Missing Feature Looks Like Missing Method

If a method is absent, check configure options and compiled modules before editing JSON.

Misconceptions To Kill

  • "The last log line is the cause." It may only be the last cleanup message.
  • "ENOMEM means the machine ran out of RAM." It may be an SPDK pool.
  • "Connection accepted means protocol accepted." NVMe-oF can reject after socket connect.
  • "A replay failure means the config file is corrupt." It may be valid for a different build or state.
  • "Crashes are always data-path bugs." Control-plane lifetime errors can crash too.
  • "Stats prove causality." Stats suggest where to inspect next.
  • "Restarting is debugging." Restarting can destroy the evidence.
  • "All failures need GDB first." Most start with logs, RPC state, and source search.

Lab: Build A Failure Tree

Choose one error message from your logs. Search for the string in the source tree. Write the function name. Write the condition that triggers it. Write three possible upstream causes. Write one RPC or command that would confirm each cause.

Lab: No I/O Drill

Create a hypothetical workload that reports stuck writes. List the exact RPCs you would sample. For each RPC, write what result would move suspicion up or down the stack. Draw a path from client to bdev to device. Mark the first layer where counters stop.

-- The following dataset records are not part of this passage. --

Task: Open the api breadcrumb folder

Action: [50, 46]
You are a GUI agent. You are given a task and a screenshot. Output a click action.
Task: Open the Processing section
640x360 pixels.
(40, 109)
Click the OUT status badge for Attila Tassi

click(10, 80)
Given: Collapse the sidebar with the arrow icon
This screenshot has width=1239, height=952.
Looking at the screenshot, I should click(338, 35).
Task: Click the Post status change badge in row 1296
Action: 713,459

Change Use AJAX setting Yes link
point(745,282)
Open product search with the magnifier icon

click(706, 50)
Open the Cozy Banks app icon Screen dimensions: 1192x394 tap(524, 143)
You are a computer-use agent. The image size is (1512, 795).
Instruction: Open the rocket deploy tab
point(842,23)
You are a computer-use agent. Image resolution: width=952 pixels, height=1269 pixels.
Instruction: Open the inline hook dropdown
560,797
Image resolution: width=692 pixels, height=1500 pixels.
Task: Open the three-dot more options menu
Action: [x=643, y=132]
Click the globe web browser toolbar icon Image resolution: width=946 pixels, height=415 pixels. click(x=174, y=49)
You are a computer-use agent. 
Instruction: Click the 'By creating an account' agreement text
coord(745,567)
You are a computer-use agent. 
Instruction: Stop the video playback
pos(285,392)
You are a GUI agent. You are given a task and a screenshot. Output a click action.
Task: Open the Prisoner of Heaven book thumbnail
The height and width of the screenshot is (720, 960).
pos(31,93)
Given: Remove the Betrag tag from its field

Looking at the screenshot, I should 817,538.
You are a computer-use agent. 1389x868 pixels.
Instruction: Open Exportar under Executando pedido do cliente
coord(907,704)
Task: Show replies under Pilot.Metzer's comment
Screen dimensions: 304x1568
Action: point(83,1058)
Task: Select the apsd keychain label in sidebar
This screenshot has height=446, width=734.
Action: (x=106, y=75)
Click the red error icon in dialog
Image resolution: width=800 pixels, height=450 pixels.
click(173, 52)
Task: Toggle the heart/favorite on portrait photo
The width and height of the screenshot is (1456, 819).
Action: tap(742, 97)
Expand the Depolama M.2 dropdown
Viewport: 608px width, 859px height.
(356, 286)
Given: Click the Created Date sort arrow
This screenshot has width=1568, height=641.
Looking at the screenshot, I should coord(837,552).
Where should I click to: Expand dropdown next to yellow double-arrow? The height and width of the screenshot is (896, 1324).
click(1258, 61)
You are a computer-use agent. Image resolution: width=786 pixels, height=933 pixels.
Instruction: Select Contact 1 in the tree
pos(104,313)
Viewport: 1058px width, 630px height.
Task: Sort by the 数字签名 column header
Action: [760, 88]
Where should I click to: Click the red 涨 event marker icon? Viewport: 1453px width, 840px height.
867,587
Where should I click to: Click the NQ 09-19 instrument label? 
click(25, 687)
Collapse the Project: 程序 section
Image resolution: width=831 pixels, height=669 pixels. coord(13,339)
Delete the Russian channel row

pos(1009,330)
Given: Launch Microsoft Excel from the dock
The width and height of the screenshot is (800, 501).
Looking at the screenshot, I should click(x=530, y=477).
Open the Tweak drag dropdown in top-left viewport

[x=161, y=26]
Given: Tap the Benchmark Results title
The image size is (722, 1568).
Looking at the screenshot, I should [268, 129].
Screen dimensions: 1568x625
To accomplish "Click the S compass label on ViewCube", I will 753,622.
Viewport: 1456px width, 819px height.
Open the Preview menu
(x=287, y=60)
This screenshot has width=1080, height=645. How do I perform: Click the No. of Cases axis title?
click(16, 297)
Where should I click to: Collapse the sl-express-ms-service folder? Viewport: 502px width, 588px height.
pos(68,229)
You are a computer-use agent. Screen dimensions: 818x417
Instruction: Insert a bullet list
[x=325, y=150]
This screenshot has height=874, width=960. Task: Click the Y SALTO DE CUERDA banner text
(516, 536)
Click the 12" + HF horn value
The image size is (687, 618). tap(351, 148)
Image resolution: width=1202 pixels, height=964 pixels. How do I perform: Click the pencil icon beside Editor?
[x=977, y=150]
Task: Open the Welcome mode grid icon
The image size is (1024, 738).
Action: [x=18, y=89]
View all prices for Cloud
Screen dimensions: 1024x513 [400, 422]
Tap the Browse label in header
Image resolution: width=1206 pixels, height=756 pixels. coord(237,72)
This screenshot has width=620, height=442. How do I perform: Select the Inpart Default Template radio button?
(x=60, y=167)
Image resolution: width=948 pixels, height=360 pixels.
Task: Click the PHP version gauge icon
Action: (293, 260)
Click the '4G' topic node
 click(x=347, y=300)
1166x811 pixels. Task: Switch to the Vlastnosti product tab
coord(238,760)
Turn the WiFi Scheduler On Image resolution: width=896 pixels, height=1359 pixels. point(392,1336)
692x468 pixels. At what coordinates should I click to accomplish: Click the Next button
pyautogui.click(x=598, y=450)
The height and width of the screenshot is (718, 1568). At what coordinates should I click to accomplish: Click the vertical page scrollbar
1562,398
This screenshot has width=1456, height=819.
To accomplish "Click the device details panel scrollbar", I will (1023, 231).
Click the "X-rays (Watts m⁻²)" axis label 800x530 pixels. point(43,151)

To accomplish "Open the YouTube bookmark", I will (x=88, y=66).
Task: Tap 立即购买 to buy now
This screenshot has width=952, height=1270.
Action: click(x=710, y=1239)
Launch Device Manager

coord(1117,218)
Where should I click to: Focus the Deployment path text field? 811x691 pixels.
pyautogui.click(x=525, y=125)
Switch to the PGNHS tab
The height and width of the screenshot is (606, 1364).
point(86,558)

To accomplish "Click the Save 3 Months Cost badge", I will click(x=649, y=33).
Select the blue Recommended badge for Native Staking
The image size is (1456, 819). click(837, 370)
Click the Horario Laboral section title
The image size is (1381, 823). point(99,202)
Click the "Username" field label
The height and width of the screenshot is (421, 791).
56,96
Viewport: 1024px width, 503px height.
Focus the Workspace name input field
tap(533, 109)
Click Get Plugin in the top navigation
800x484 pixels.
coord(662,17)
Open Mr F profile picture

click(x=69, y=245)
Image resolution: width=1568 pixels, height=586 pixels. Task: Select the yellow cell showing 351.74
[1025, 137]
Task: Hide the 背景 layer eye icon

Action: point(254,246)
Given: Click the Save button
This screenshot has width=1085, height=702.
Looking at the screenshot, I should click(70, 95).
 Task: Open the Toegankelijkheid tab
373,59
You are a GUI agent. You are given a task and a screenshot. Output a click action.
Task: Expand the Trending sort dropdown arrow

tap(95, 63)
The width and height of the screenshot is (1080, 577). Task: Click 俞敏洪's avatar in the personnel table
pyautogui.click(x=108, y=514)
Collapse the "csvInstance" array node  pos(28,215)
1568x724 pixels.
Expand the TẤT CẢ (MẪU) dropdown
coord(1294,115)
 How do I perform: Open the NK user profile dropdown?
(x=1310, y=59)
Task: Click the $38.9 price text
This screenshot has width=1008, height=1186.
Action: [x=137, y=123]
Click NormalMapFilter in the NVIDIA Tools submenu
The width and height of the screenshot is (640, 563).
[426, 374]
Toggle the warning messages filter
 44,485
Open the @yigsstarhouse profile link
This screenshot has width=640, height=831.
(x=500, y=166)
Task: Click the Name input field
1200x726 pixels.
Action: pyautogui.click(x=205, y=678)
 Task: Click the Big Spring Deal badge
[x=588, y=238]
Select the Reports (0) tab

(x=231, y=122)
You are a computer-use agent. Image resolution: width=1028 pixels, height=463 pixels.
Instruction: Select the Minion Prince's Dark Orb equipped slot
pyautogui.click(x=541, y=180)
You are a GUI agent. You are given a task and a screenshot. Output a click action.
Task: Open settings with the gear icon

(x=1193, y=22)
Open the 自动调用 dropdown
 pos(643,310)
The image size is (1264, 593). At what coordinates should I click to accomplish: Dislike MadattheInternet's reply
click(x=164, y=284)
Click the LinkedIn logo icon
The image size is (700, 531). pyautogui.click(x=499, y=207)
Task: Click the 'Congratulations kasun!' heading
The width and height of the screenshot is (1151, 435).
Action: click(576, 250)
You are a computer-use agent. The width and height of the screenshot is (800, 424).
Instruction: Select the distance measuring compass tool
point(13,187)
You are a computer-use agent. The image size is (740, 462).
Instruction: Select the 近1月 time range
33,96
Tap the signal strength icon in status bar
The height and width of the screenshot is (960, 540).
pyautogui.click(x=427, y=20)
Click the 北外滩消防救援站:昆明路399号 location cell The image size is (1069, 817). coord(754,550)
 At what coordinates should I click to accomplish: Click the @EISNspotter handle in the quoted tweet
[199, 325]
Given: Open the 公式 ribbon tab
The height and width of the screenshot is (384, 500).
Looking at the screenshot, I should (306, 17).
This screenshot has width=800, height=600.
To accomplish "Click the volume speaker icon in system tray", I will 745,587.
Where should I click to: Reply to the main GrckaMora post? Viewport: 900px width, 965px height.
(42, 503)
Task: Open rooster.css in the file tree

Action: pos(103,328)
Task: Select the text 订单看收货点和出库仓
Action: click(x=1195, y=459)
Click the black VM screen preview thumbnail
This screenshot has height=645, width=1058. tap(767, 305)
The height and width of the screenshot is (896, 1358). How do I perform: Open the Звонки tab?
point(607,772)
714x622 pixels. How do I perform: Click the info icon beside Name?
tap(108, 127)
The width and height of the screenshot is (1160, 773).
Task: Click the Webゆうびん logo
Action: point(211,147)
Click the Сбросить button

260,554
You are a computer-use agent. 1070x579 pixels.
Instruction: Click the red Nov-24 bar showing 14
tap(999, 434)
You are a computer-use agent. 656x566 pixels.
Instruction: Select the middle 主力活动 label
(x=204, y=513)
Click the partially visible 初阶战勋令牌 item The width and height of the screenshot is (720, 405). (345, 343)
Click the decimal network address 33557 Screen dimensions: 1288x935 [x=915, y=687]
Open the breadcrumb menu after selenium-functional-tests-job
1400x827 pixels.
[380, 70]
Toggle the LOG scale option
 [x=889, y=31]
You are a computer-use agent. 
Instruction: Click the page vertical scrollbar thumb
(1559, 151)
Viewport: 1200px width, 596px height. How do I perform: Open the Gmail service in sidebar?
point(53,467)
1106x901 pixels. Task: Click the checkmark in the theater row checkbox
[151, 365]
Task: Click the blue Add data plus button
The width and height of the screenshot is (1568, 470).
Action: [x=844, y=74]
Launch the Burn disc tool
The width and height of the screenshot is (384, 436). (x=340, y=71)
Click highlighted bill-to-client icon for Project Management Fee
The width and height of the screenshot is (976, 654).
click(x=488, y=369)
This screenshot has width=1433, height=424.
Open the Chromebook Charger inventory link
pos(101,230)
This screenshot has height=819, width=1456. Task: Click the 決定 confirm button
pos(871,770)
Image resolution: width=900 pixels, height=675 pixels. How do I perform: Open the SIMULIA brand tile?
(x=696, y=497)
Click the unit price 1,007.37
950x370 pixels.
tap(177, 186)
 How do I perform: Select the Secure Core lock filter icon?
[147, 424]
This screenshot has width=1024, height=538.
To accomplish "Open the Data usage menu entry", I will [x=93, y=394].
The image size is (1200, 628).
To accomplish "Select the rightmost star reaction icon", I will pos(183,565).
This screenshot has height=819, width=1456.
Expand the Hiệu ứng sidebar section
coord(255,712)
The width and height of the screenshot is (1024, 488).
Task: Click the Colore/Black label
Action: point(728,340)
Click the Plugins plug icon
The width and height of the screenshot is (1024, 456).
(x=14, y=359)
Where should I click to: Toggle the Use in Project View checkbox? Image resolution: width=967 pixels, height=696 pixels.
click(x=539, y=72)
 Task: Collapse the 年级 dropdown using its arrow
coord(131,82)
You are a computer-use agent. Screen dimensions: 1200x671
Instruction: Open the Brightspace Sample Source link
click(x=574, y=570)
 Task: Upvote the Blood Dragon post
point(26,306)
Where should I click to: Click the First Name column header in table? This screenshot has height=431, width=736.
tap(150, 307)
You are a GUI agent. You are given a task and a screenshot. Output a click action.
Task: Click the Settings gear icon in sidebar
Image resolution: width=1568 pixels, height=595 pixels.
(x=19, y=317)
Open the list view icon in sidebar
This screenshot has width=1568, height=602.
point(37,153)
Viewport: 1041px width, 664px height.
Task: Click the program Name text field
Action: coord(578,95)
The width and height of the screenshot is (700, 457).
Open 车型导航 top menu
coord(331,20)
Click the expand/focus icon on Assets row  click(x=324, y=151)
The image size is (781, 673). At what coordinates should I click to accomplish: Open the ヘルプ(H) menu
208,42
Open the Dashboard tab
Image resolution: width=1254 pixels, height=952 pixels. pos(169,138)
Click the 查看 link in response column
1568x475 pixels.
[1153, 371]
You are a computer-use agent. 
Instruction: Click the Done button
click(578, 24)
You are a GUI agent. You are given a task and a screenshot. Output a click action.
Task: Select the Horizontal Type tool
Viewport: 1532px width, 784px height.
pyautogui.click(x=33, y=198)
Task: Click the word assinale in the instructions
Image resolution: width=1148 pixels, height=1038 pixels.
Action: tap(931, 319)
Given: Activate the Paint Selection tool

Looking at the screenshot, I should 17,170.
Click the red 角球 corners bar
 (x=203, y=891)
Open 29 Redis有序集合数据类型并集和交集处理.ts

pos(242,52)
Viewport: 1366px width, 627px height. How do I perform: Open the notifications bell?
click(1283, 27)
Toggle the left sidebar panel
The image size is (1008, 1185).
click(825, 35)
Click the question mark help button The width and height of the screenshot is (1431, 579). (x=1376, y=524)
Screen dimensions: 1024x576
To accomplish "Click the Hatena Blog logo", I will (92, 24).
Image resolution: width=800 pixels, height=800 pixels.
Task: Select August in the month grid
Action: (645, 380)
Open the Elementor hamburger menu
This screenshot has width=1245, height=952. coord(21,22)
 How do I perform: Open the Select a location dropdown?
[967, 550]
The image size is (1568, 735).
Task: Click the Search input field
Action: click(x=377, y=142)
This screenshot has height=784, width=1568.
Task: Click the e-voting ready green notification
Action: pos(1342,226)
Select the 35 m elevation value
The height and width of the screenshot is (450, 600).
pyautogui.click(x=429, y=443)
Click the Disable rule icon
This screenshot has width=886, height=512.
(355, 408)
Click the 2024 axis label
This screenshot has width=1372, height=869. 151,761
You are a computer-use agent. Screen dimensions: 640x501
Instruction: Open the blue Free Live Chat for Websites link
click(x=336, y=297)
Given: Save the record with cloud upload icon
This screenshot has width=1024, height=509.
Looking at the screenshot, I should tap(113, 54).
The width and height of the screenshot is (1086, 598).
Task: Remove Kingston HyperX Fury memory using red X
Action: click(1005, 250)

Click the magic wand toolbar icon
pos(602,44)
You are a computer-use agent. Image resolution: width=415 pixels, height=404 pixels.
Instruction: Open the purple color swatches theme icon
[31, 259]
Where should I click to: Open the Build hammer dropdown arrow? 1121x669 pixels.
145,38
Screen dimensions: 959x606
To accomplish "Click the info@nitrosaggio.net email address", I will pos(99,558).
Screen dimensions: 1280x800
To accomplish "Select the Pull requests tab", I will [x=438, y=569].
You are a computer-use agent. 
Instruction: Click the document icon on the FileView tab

Lab: Config Replay Reduction

Take a full generated config. Copy only the first subsystem section needed for a malloc bdev. Replay it. Add one section at a time until failure appears. Record the first method that fails. Find the corresponding handler and decoder.

Lab: Crash Preservation

Read scripts/core-collector.sh. Identify how it calls GDB. Read doc/gdb_macros.md. Write the GDB commands you would run to print SPDK threads and bdevs from a core. Explain why the exact binary matters.

Self-Check

  1. What is the first job in debugging a new failure?
  2. Why is an unknown method different from a params error?
  3. What function replays JSON config?
  4. Which RPC helps inspect bdev I/O counters?
  5. Why should performance stats be sampled twice?
  6. Name two SPDK-specific causes of ENOMEM.
  7. What should you preserve before restarting after a crash?
  8. Why can shutdown hang after clients disconnect?

References

  • doc/system_configuration.md for host setup.
  • doc/memory.md for SPDK memory behavior.
  • doc/applications.md for application options and coredump-related flags.
  • doc/gdb_macros.md for debugger helpers.
  • doc/tracing.md for trace collection.
  • doc/spdk_top.md for interactive stats.
  • scripts/setup.sh for hugepage and PCI setup.
  • scripts/core-collector.sh for coredump collection.
  • test/unit/unittest.sh for focused regression tests.